## EXCERPT
--*--
After the initial release, the game was supported with several downloadable content (DLC) expansions packs that each added new dungeons, weapons, items and artifacts. The first expansion, titled Jungle Awakens, was released on July 1, 2020. It was followed by Creeping Winter on September 8, 2020, Howling Peaks on December 9, 2020, Flames of the Nether on February 24, 2021, Hidden Depths on May 26, 2021, and Echoing Void on July 28, 2021. An Xbox Series X/S-optimized version was released alongside the Flames of the Nether update. On July 28, 2021, the same day that Minecraft Dungeons: Echoing Void was released, Minecraft Dungeons, Ultimate Edition was released with all 6 DLCs and access to all Hero Pass Cosmetics.

In March 2021, Mojang announced an arcade version of the game associated with collectible cards. Officially licensed from Mojang and Microsoft, it was created by developer Play Mechanix and entertainment company Raw Thrills. The gameplay was changed into a beat-em-up format, similar to games such as Golden Axe. It debuted at Dave & Buster's restaurants sometime in May 2022.
--*--
## DATA
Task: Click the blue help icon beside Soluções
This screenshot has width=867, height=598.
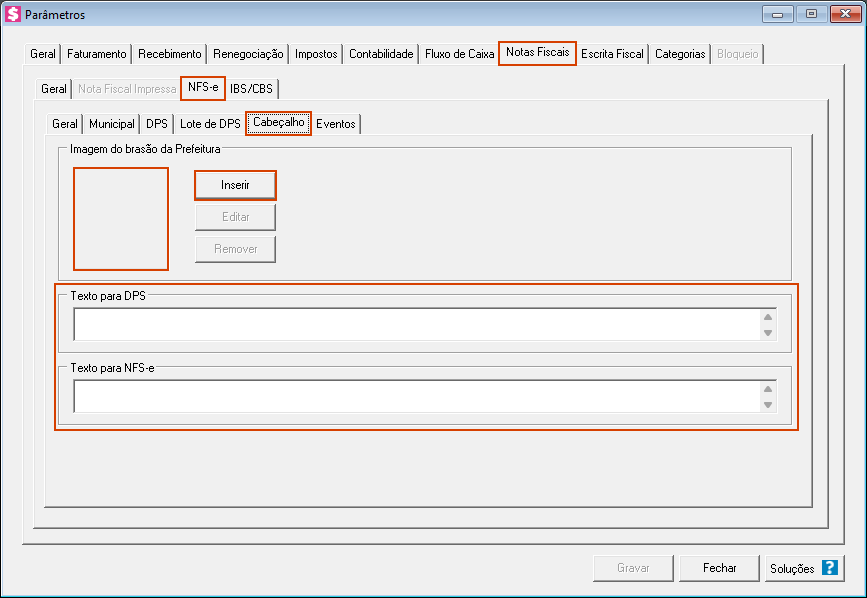Action: [829, 568]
--*--
## QUESTIONS
- A) In the Minecraft Dungeons excerpt, on what date was the Flames of the Nether expansion released?
- B) Please write what comes next in the Minecraft Dungeons excerpt, starting after its last sentence.

## ANSWERS PROVIDED
- A) February 24, 2021.

- B)
Reception

Minecraft Dungeons received mixed to positive reviews from critics, according to review aggregator Metacritic. Critics generally found the game fun and charming, complimenting its visuals and music. Some were divided on Dungeons simplicity and the procedural generation system used to generate loot and dungeon layouts. Most reviewers were critical of the game's short story mode and perceived lack of depth. Shacknews called it "a fun, laid back dungeon crawler for friends to get into." The Hero Edition of Minecraft Dungeons sold 11,450 physical copies on the Nintendo Switch within its first week on sale in Japan, making it the fourth bestselling retail game of the week in the country. The game was nominated for the category of Best Family game at The Game Awards 2020. The game has over 15 million players, as of February 2022.

In other media 
Three music tracks from this game, Halland, Dalarna, and The Arch-Illager, are featured as downloadable content in the 2018 crossover fighting game Super Smash Bros. Ultimate, with the former two being rearranged into a single medley. These songs were added to the game on October 13, 2020, as part of Challenger Pack 7, which features content from Minecraft franchise including the default skins Steve and Alex as playable fighters and a stage based on Minecraft biomes.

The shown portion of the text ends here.